Google’s New A.I. Chip Is Shaking Nvidia’s Dominance: What to Know

The Sphere displays an advertisement for Google Gemini,
The Sphere in Las Vegas displays an advertisement for Google Gemini on Nov. 18, 2025. Aaron M. Sprecher/Getty Images

Last week, The Information reported that Meta is in talks to buy billions of dollars’ worth of Google’s A.I. chips starting in 2027. The report sent Nvidia’s stock sliding as investors worried the company’s decade-long dominance in A.I. computing hardware now faces a serious challenger.

Google officially launched its Ironwood TPU in early November. A TPU, or tensor processing unit, is an application-specific integrated circuit (ASIC) optimized for the kinds of math deep-learning models use. Unlike CPUs that handle everyday computing tasks or GPUs that process graphics and now power machine learning, TPUs are purpose-built to run A.I. systems efficiently.

Ironwood’s debut reflects a broader industry shift: workloads are shifting from massive, capital-intensive training runs to cost-sensitive, high-volume inference tasks, underpinning everything from chatbots to agentic systems. That transition is reshaping the economics of A.I., favoring hardware like Ironwood that’s designed for responsiveness and efficiency rather than brute-force training.

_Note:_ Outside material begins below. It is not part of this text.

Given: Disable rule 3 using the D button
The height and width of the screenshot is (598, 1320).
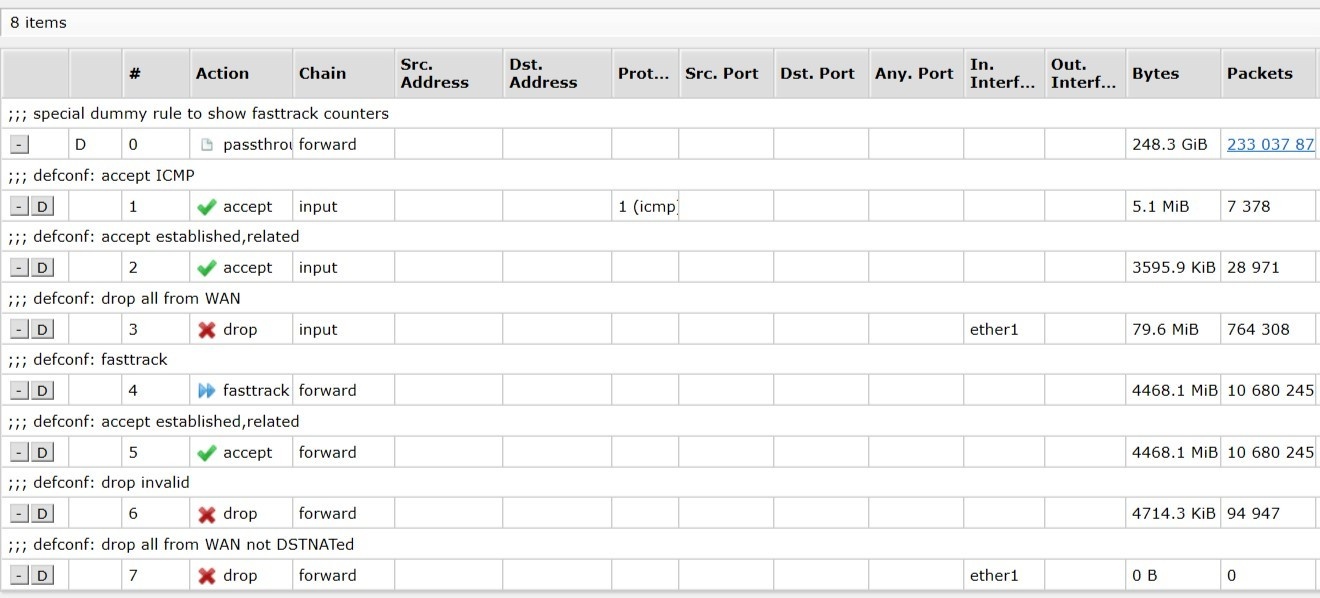Looking at the screenshot, I should [x=42, y=330].
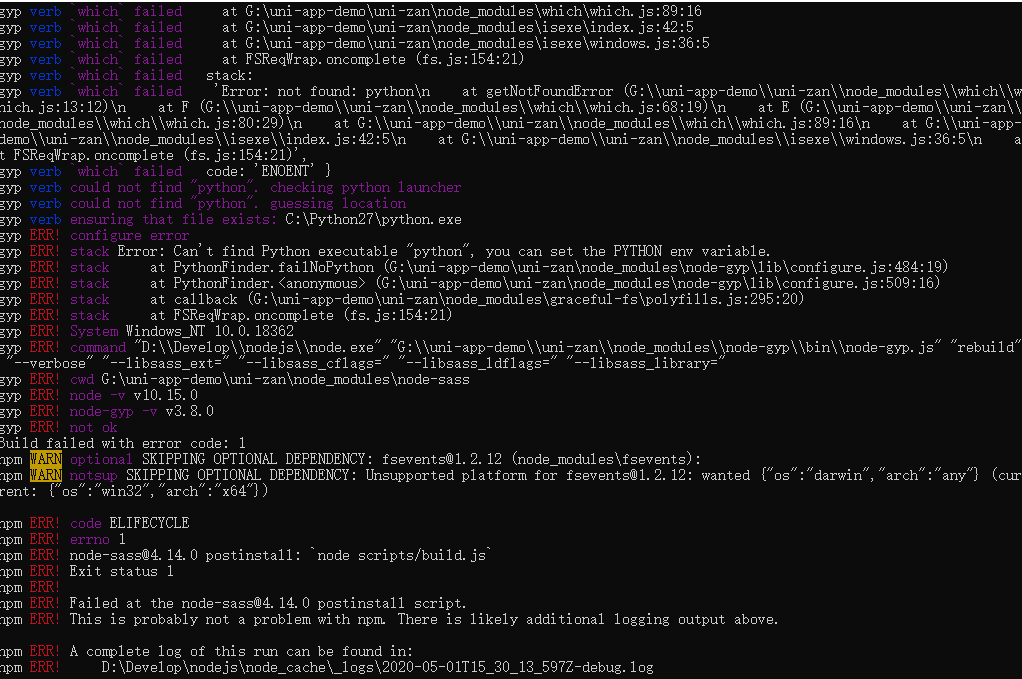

The TPU ecosystem is gaining momentum, although real-world adoption remains limited. Korean semiconductor giants Samsung and SK Hynix are reportedly expanding their roles as component manufacturers and packaging partners for Google’s chips. In October, Anthropic announced plans to access up to one million TPUs from Google Cloud (not buying them, but effectively renting them) in 2026 to train and run future generations of its Claude models. The company will deploy them internally as part of its diversified compute strategy alongside Amazon’s Trainium custom ASICs and Nvidia GPUs.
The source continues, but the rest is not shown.